Passage provided →
########################################

CHEASE code

 

CHEASE is an open access fixed-boundary equilibrium code. It has been published in:

 

H. Luetjens, A. Bondeson, O. Sauter, The CHEASE code for toroidal MHD equilibria, Comput. Phys. Commun. 97 (1996) 219 (with updated comments)

 

The other part of the documentation is the 1992 CPC paper. There are many new features since 1996 publication. A new documentation will appear at some point, but you can contact Olivier Sauter in the meantime.

 

You can use the code at your wish, but we ask you to fill in the following agreement including the CLA agreement: CHEASE_pdf and send it to

 

CHEASE uses COCOS=2 internally, but has COCOS_in and COCOS_out namelist variable to match to any COCOS index (see below)

 

CHEASE is developed under svn and we publish below the various tagged version. For further details and questions, please ask the contact person:

 

You can get the last version from SPC-EPFL gitlab server:

 

https://gitlab.epfl.ch/spc/chease

- once you have sent the signed agreement you can perform for example:
          git clone https://gitlab.epfl.ch/spc/chease.git chease

(you can ask to be registered as a member to use git clone git@gitlab.epfl.ch:spc/CHEASE )

 

(Note that the svn server is obsolete, now we use git)

########################################

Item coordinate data

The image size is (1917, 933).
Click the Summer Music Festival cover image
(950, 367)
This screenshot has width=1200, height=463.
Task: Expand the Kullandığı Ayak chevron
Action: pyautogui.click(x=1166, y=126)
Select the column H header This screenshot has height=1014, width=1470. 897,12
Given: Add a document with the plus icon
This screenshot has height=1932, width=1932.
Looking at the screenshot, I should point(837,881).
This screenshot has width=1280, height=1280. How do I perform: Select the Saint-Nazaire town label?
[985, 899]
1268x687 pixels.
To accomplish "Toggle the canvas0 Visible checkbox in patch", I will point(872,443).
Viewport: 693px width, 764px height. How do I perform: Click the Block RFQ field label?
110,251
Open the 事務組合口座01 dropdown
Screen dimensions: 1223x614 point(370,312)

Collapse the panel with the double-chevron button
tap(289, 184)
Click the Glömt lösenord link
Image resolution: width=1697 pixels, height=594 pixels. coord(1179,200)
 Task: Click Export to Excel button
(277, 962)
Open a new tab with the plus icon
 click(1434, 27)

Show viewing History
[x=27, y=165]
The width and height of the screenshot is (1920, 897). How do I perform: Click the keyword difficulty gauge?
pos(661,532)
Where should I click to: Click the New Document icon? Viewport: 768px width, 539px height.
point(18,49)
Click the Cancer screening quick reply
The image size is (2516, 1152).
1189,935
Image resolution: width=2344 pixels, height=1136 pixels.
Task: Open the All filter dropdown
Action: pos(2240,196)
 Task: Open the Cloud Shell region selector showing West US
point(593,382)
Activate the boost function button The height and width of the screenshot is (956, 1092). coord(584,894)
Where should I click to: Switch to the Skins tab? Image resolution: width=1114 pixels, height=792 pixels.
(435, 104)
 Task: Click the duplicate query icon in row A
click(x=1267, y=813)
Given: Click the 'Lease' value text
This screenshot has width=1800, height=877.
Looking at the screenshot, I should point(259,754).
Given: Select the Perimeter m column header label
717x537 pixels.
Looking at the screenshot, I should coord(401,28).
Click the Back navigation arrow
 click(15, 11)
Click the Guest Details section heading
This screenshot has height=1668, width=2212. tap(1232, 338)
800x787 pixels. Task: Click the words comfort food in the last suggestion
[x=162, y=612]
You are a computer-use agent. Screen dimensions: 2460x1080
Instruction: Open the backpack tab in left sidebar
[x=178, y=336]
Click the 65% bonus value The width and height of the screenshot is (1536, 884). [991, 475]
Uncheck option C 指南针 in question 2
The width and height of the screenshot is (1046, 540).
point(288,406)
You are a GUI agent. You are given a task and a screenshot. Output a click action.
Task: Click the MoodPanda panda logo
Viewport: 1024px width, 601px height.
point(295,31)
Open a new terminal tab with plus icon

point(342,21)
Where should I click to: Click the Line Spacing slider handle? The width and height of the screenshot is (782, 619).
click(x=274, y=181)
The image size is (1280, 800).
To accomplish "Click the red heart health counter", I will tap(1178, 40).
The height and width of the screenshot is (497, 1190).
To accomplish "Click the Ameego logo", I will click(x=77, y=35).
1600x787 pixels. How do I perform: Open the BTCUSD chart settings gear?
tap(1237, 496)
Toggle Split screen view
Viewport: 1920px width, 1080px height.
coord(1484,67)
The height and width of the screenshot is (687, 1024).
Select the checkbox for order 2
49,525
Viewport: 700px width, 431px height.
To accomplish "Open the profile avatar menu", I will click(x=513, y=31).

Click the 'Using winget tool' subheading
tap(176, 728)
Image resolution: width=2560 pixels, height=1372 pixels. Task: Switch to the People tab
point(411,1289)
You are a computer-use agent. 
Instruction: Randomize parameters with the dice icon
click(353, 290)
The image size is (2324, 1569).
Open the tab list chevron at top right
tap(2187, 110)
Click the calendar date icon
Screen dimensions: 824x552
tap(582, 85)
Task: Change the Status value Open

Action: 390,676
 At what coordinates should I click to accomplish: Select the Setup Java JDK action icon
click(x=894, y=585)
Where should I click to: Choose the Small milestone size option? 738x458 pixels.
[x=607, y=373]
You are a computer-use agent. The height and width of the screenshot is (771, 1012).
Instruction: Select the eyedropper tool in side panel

########################################

Directions → Reproduce the page on the CHEASE code in full, word for word. The records are separate material and have no connection to the page on the CHEASE code.

Answer for this exercise →
CHEASE code

 

CHEASE is an open access fixed-boundary equilibrium code. It has been published in:

 

H. Luetjens, A. Bondeson, O. Sauter, The CHEASE code for toroidal MHD equilibria, Comput. Phys. Commun. 97 (1996) 219 (with updated comments)

 

The other part of the documentation is the 1992 CPC paper. There are many new features since 1996 publication. A new documentation will appear at some point, but you can contact Olivier Sauter in the meantime.

 

You can use the code at your wish, but we ask you to fill in the following agreement including the CLA agreement: CHEASE_pdf and send it to

 

CHEASE uses COCOS=2 internally, but has COCOS_in and COCOS_out namelist variable to match to any COCOS index (see below)

 

CHEASE is developed under svn and we publish below the various tagged version. For further details and questions, please ask the contact person:

 

You can get the last version from SPC-EPFL gitlab server:

 

https://gitlab.epfl.ch/spc/chease

- once you have sent the signed agreement you can perform for example:
          git clone https://gitlab.epfl.ch/spc/chease.git chease

(you can ask to be registered as a member to use git clone git@gitlab.epfl.ch:spc/CHEASE )

 

(Note that the svn server is obsolete, now we use git)